The movie, which is an adaptation of Richard Ford’s novel of the same name, tells the story of a boy named Joe (Ed Oxenbould), who watches as his parents drift apart when his dad, Jerry (Gyllenhaal), goes away for work and his mother, Jeanette (Mulligan), starts up an affair. After Dano and his longtime partner, Zoe Kazan, co-wrote the “Wildlife” script, they sent it over to their Oscar-nominated friends, Mulligan and Gyllenhaal, and the film’s story instantly won them over.
“When you have a friend who’s written a beautiful screenplay, and he asks you to play a part in it, and you have a tremendous amount of respect for him, it’s a pretty easy accept,” Gyllenhaal told International Business Times at the New York Film Festival screening of the movie. “I think it’s a beautiful book, and I was deeply moved by the script. Particularly, the ending of the movie, I think, is — it’s just very, very moving.”
He continued: “As [Dano’s] friend, realizing that he had things he wanted to resolve and speak about as a filmmaker and as an artist and to be able to help him do that, to be a part of it, felt like an honor.”
As for Mulligan, she found “fascinating” the role that she would be playing, specifically. It was a different type of character for her and one she felt wasn’t seen enough in movies, which is why she was excited to take on the project.

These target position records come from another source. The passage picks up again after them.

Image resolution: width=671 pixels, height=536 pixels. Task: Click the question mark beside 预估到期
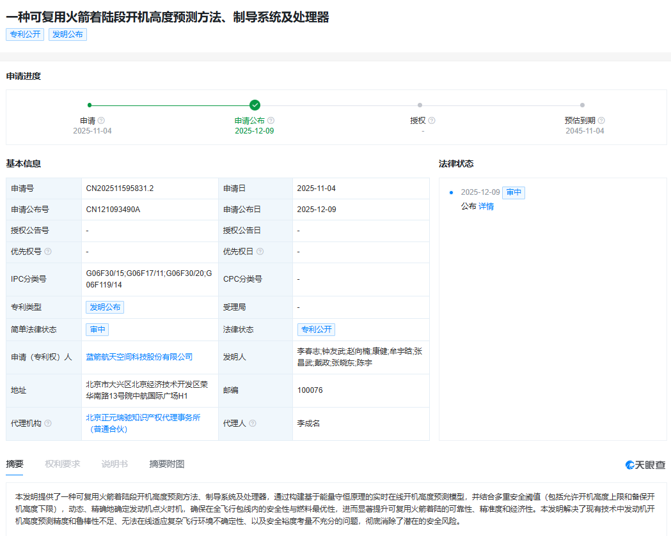[601, 120]
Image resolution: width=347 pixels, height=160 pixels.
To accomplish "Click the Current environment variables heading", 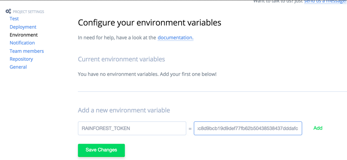I will tap(121, 59).
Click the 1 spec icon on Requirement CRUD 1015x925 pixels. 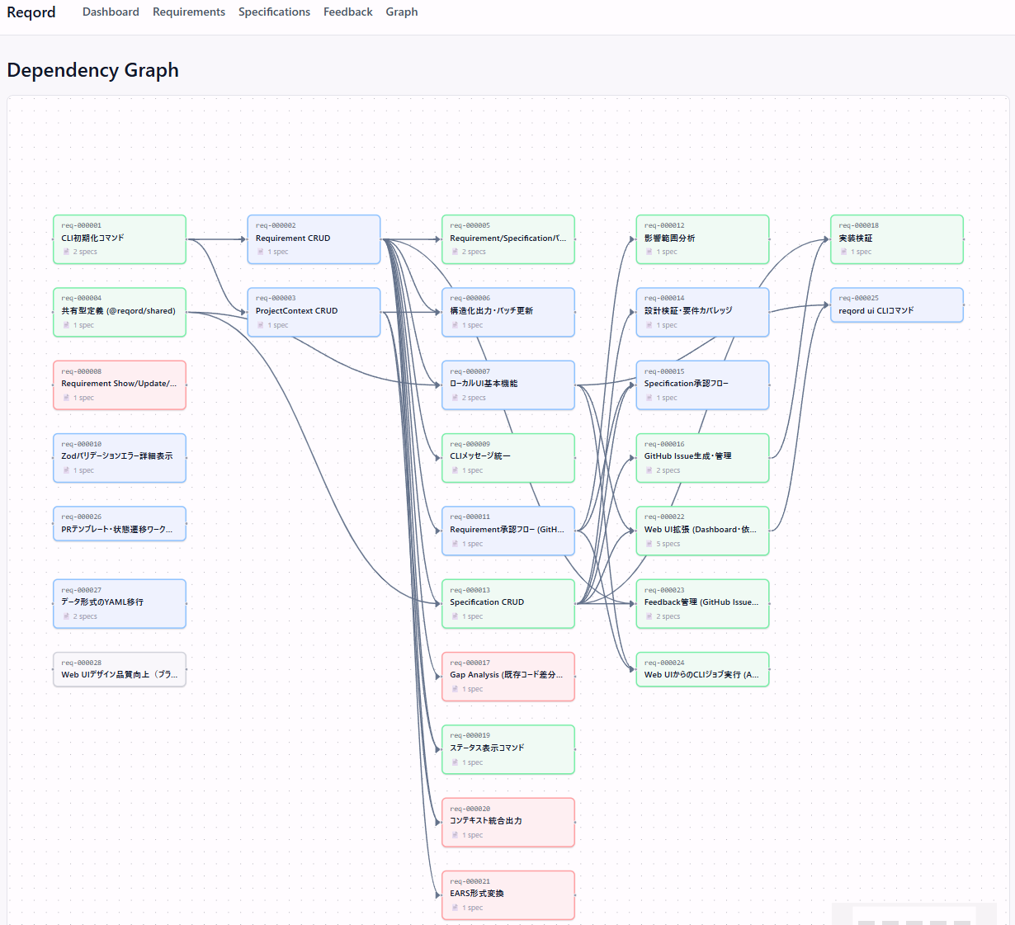262,252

“I think it was that [Jeanette] was screwing up her life, quite dramatically, and I thought that was really exciting to see on screen,” she told IBT at the event. “It was the flawed part of her character and her weaknesses and her vulnerabilities that I found interesting. And that she had the ability to be kind of amoral and unpleasant and not a great mother.
“We sort of have a sanitized, idealized version of mothers on screen a lot of the time, or if a mother is a bad mother on screen, she’s only a bad mother. Whereas, I thought this was interesting because this is someone who’s clearly been a great mother for 14 years, and now she’s hit a rock and a hard place, and she can’t get through it, and she sort of abandons all of her maternal duties.”
Dano couldn’t be happier with how the casting of the film turned out and shared with a small group of reporters at the screening that he felt “very lucky” to have these actors in his directorial debut.
“Carey and Zoe did a play together, a long time ago, so she’s been a friend of ours,” he explained of how the casting came together. “She’s a phenomenal actor, and she luckily fell in love with the part right away and was sort of all in from the get-go and really gave herself to the entire process, to the entire film. And I’m really proud of her.
“Jake is also somebody who I’ve known for some time, and Carey and Jake have known each other. And I knew they maybe would want to work together and thought it would be a fun pair. And Jake’s a phenomenal actor and also a phenomenal champion as a producer. And I think they’re both really, really good in the film.”
Catch Mulligan and Gyllenhaal in Dano’s film, “Wildlife,” when it hits theaters on Friday.